I find that respondent cannot demonstrate the appropriateness of its recommended classification. There is no evidence of any projective testing of the student having been performed as part of the CSE’s evaluation of petitioner’s son. There is also no evidence of a functional behavior assessment having been done. Such an assessment is required when a student’s behavior impedes the student’s learning (8 NYCRR 200.4[b][v]). The record, including documents prepared by and testimony of respondent’s staff, shows that the student’s behavior impedes his learning. On his IEP, the CSE noted that the student’s achievement had been hindered by inattentiveness, impulsivity and physical activity, and indicated that he would benefit from placement in a highly structured educational setting designed for primary social-emotional needs (Exhibit 22). The CSE also prepared a behavior intervention plan that focused on reducing certain behavior the student allegedly manifested in class and in school hallways. However, the CSE lacked data with respect to the frequency of and precursors for the student’s inappropriate behavior with which to prepare a suitable behavior intervention plan. It also failed to identify appropriate positive behavioral interventions to be used with the student.

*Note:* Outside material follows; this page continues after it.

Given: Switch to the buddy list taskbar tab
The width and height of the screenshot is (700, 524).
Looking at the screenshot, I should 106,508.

When a required component of a referred student’s evaluation has not been done prior to the CSE’s classification decision, the classification decision may not be upheld (Application of a Child Suspected of Having a Disability, Appeal No. 00-089; Application of a Child Suspected of Having a Disability, Appeal No. 00-002; Application of a Child Suspected of Having a Disability, Appeal No. 99-32; Application of a Child with a Disability, Appeal No. 99-18; Application of the Board of Education of the Taconic Hills Central School District, Appeal No. 99-12; Application of a Child with a Disability, Appeal No. 98-54; Application of a Child Suspected of Having a Disability, Appeal No. 97-55; Application of a Child Suspected of Having a Disability, Appeal No. 97-50; Application of a Child Suspected of Having a Disability, Appeal No. 93-45; Application of a Child Suspected of Having a Handicapping Condition, Appeal No. 91-20; Application of a Child with a Handicapping Condition, Appeal No. 91-10). In the absence of any projective testing or a functional behavior assessment, I must find that respondent has not met its burden of proof with respect to the CSE’s recommendation that petitioner’s son be classified as emotionally disturbed.

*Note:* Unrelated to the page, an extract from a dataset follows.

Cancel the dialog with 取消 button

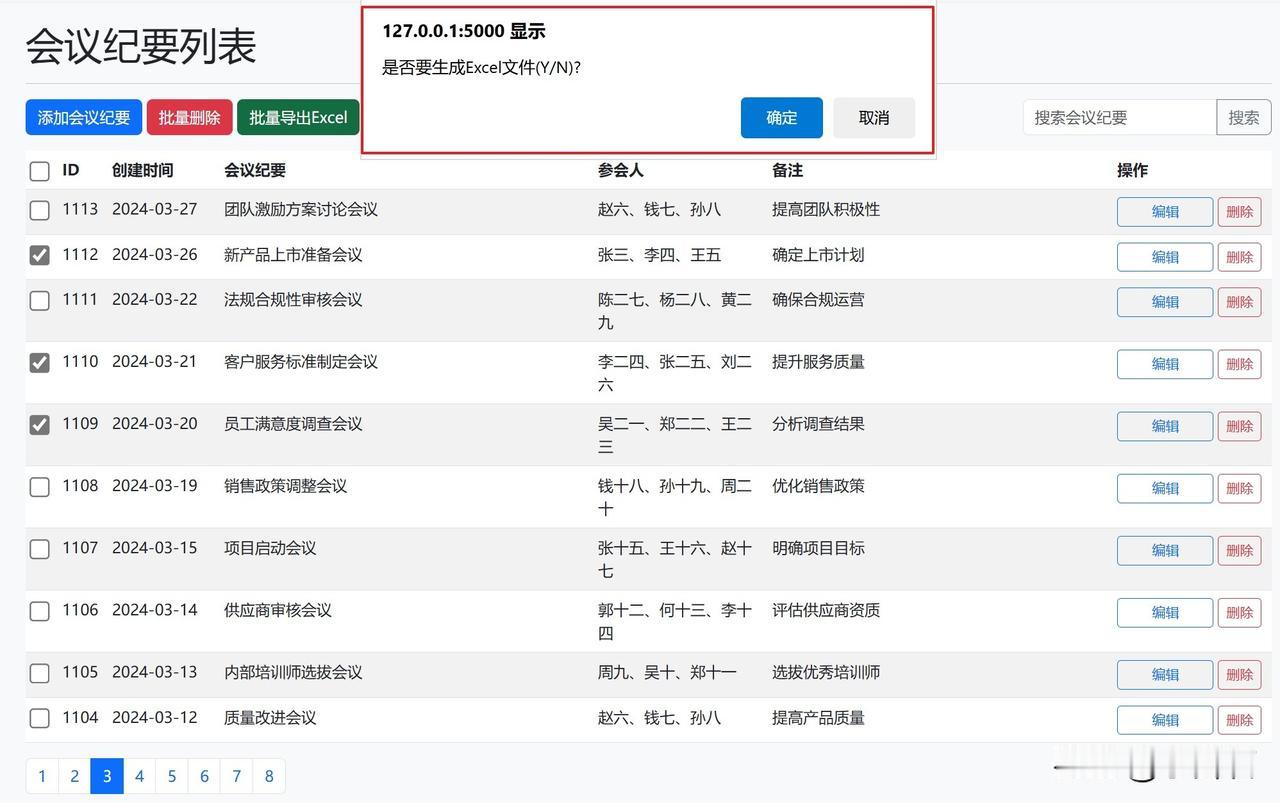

The CSE’s recommendation that the student be placed in respondent’s SIE-VII program appears to have been based upon its determination that he should be classified as emotionally disturbed. In view of my finding that the CSE’s classification recommendation cannot be sustained, it follows that its placement recommendation must also be annulled.
THE APPEAL IS SUSTAINED.
IT IS ORDERED that the hearing officer’s decision is hereby annulled; and
IT IS FURTHER ORDERED that the CSE shall promptly conduct a functional behavioral assessment before recommending changes in the student’s classification or placement.